1. Présentation Systemd

Nouvelles gestions des services. Systemd remplace l’ancien SysV Init, il permet de paralléliser les démarrages de services et gère nativement les dépendances entre eux.
Les scripts dans /etc/init.d ne sont plus à l’ordre du jour. Ils ont été remplacés par des « unit file » de service (il existe des unit file pour les montages de fs, timer, socket, etc). La doc est disponible dans les pages de man avec la commande : man systemd.service, pour les services ou systemd.* pour tous les autres (ie : systemd.unit). Pour résumé, ces units file sont des fichiers de configuration avec des directives décrivant le comportement du système pour la gestion de l’unit.

Pour un service, cela se composera d’une description, d’éventuelles dépendances, le type de lancement, la commande a lancé pour le démarrage, l’arrêt etc.

Exemple rsyslog.service :

# cat /usr/lib/systemd/system/rsyslog.service
[Unit]
Description=System Logging Service
;Requires=syslog.socket

[Service]
Type=notify
EnvironmentFile=-/etc/sysconfig/rsyslog
ExecStart=/usr/sbin/rsyslogd -n $SYSLOGD_OPTIONS
StandardOutput=null

[Install]
WantedBy=multi-user.target
;Alias=syslog.service

Les fichiers de configuration sont dans le répertoire /etc/systemd.

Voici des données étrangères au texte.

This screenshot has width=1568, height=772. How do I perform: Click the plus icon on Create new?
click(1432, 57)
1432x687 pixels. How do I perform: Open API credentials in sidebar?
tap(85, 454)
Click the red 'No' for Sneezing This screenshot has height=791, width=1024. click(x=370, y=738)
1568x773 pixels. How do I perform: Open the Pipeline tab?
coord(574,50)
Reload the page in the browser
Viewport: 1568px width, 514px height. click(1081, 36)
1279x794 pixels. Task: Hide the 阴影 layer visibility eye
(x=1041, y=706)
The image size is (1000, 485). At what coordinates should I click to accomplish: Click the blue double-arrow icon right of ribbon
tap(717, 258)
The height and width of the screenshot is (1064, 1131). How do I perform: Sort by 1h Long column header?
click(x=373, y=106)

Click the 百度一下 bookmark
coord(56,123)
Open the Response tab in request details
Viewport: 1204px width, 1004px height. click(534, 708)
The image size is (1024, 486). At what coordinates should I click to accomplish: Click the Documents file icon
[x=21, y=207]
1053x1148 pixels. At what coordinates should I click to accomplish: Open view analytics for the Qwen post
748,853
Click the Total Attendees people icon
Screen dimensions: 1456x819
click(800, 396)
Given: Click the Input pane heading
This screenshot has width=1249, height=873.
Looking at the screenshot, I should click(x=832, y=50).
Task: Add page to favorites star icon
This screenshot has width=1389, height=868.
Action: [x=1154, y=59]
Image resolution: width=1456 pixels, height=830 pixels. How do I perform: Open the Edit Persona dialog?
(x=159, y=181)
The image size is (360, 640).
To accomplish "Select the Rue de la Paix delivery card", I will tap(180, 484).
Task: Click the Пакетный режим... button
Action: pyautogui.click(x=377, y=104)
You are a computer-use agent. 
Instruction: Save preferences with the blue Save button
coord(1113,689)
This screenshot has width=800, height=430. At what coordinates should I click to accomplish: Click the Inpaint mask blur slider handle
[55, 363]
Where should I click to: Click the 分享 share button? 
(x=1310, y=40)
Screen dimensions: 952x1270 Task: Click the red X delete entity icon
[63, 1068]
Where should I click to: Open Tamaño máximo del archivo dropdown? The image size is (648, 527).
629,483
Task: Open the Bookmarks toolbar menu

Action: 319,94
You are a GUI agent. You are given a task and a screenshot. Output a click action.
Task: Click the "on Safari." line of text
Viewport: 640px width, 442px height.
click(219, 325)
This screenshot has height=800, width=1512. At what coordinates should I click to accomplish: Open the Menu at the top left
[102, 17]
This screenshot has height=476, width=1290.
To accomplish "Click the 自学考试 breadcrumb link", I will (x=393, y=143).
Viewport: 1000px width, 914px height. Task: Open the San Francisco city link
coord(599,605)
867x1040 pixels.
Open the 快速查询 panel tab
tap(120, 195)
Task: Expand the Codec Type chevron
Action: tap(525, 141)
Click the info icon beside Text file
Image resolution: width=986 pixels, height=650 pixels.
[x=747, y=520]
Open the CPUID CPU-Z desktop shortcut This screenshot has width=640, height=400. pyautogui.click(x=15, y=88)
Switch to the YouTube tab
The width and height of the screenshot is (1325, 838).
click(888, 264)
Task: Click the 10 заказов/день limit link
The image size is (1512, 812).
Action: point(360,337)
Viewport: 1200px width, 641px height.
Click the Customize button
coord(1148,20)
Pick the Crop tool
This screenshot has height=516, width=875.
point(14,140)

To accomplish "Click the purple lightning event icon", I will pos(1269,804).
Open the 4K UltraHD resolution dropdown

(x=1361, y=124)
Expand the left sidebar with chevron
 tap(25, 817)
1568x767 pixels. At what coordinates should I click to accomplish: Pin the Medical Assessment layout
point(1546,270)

Les units files du système sont stockés dans /usr/lib/systemd/system, il ne faut pas modifier ces fichiers. S’il doit y avoir des modifications, elles doivent être faites dans /etc/systemd/system

2. Runlevel et Target

Les runlevel ont laissé la place au target. Le fichier inittab n’existe plus et la gestion des différents runlevel est assurée par les targets : runlevel0.target,runlevel1.target,runlevel2.target,runlevel3.target,runlevel4.target,runlevel5.target,runlevel6.target. Ceux-ci ne sont que des liens symboliques vers d’autres targets :

lrwxrwxrwx. 1 root root  15 Jul 29 13:35 /usr/lib/systemd/system/runlevel0.target -> poweroff.target
lrwxrwxrwx. 1 root root  13 Jul 29 13:35 /usr/lib/systemd/system/runlevel1.target -> rescue.target
lrwxrwxrwx. 1 root root  17 Jul 29 13:35 /usr/lib/systemd/system/runlevel2.target -> multi-user.target
lrwxrwxrwx. 1 root root  17 Jul 29 13:35 /usr/lib/systemd/system/runlevel3.target -> multi-user.target
lrwxrwxrwx. 1 root root  17 Jul 29 13:35 /usr/lib/systemd/system/runlevel4.target -> multi-user.target
lrwxrwxrwx. 1 root root  16 Jul 29 13:35 /usr/lib/systemd/system/runlevel5.target -> graphical.target
lrwxrwxrwx. 1 root root  13 Jul 29 13:35 /usr/lib/systemd/system/runlevel6.target -> reboot.target

Les targets sont des étapes dans le démarrage de linux. Ainsi, les services font référence à une target dans leur section [Install]. L’étape (la cible peu importe) est atteinte lorsque tous les services activés pour cette target sont démarrés.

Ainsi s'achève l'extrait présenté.